(Rows for locating text and elements)
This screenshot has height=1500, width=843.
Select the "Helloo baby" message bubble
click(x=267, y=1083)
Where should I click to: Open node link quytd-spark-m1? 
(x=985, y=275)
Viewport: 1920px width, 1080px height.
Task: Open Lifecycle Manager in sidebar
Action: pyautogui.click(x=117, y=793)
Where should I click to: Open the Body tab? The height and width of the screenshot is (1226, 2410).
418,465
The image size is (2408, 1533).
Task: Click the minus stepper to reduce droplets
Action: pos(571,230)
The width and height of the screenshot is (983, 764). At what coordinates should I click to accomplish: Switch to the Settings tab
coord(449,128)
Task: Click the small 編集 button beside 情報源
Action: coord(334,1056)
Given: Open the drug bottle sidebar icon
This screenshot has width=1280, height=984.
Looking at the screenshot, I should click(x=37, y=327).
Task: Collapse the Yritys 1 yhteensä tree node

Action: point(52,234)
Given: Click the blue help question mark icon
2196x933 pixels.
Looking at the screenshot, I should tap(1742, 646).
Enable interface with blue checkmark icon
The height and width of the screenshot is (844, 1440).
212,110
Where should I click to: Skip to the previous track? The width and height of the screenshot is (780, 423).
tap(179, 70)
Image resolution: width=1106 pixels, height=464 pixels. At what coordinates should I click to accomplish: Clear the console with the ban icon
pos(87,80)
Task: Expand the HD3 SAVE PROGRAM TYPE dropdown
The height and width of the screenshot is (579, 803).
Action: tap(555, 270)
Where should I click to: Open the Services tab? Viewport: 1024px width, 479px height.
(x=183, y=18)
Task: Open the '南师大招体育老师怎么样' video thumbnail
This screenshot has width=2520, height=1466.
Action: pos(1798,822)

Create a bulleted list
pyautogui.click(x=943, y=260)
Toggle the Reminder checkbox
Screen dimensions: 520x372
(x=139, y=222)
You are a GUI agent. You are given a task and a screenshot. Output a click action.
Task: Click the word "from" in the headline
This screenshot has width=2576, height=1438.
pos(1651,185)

» Your task: Find every line in the rows above that contains the string "coordinates" and copy each line in full. Case counts.

» Solution to this problem:
The width and height of the screenshot is (983, 764). At what coordinates should I click to accomplish: Switch to the Settings tab
Image resolution: width=1106 pixels, height=464 pixels. At what coordinates should I click to accomplish: Clear the console with the ban icon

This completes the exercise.